The Senate narrowly rejected an attempt to limit annual payments to farmers Thursday, frustrating lawmakers who had hoped that this year's multibillion-dollar farm bill would scale back the government's massive subsidy programs.
The bipartisan amendment to the $286 billion bill would have limited overall farm payments to $250,000 yearly per married couple, down from the current limit of $360,000. It would have also attempted to close loopholes that allow some farmers to collect higher payments and required that farmers be "actively engaged" to receive subsidies.
"We have a federal farm program to help family farmers make it through tough times," said North Dakota Sen. Byron Dorgan, a Democrat who sponsored the amendment with Sen. Charles Grassley, R-Iowa. "It was not created to send multimillion-dollar payments to giant corporate farms, or payments to people who haven't been near a farm in decades."

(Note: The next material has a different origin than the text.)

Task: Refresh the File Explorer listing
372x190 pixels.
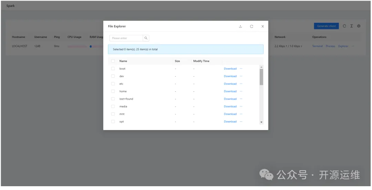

The amendment was rejected 56-43. Under an agreement between the parties, the amendment needed 60 votes to survive.
Senate Agriculture Chairman Tom Harkin, D-Iowa, had hoped to take significant steps to reduce subsidies in the five-year farm legislation this year but was stymied by Southern lawmakers who favor current law. Southern crops such as rice and cotton are more expensive to produce than most other crops grown around the country.
Harkin voted for the amendment but acknowledged that it would have faced difficulty in House-Senate negotiations on the bill, which would extend and expand crop and dairy subsidies along with popular nutrition aid programs, including food stamps.
The amendment was the latest in a series of attempts to reduce subsidies in the bill. The Senate on Tuesday rejected another amendment designed to reduce government payments to wealthy farmers. The amendment by Sens. Richard Lugar, R-Ind., and Frank Lautenberg, D-N.J., that would have phased out most farm subsidies and replaced them with stronger crop insurance for all farmers.
The overall bill would attempt to limit subsidies by eventually banning payments to "nonfarmers" whose income averages more than $750,000 a year. The bill defines farmers as those who earn more than two-thirds of their income from agriculture.
There would be no income-based limits on what a farmer could collect, though the bill would ban individual farmers from collecting payments for multiple farm businesses.
A House measure passed in July would ban payments to all who earn an average $1 million a year or more.
The Bush administration has threatened to veto both bills, arguing they don't go far enough to reduce subsidies. An administration farm proposal suggested reducing payments to individuals who make more than $200,000. The current cap is $2.5 million.